**Material shown:**
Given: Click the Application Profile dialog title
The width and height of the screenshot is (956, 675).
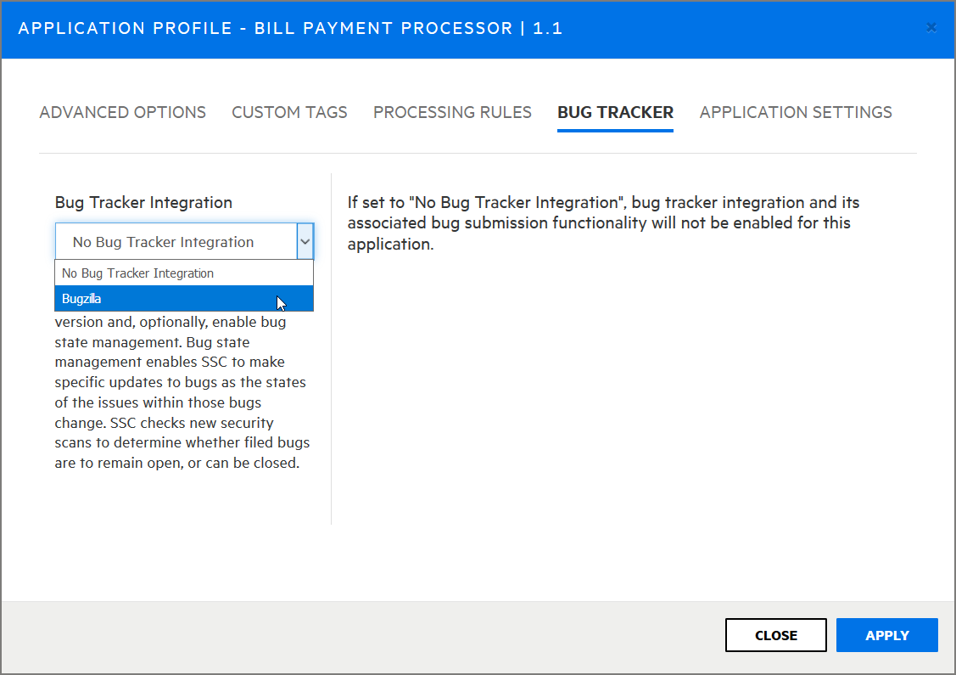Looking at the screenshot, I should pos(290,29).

--

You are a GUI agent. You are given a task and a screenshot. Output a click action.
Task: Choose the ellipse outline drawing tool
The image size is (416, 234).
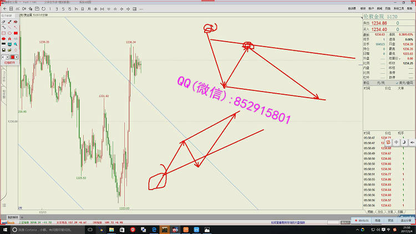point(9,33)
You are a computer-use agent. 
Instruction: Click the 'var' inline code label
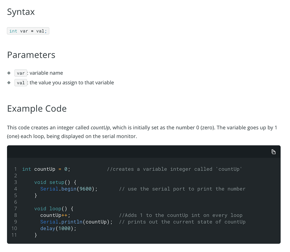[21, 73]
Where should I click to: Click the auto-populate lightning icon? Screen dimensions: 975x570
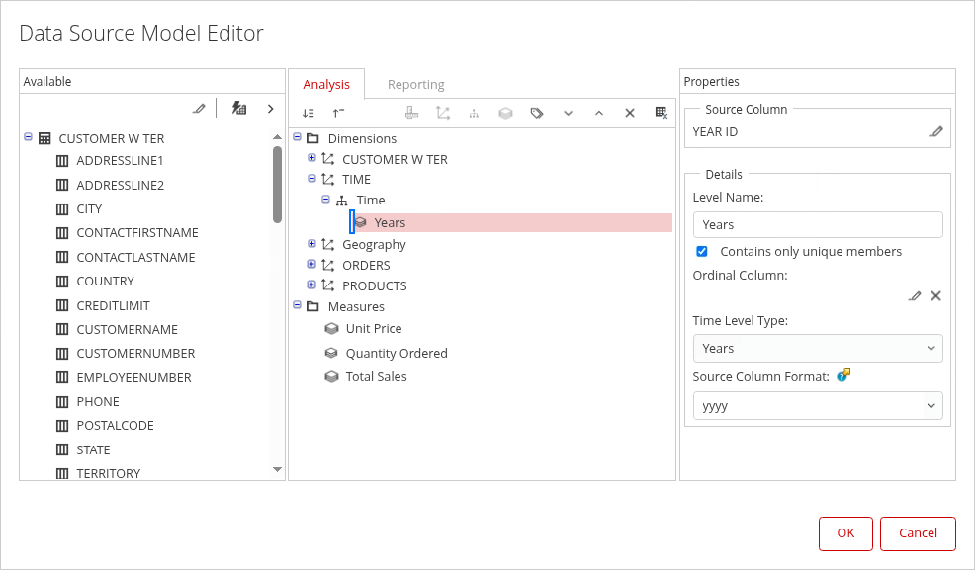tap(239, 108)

**Task goal:** Every line containing the string "agent" is required; copy each such line from the data.

**Result below:**
You are a GUI agent. You are given a task and a screenshot. Output a click action.
You are a computer-use agent. 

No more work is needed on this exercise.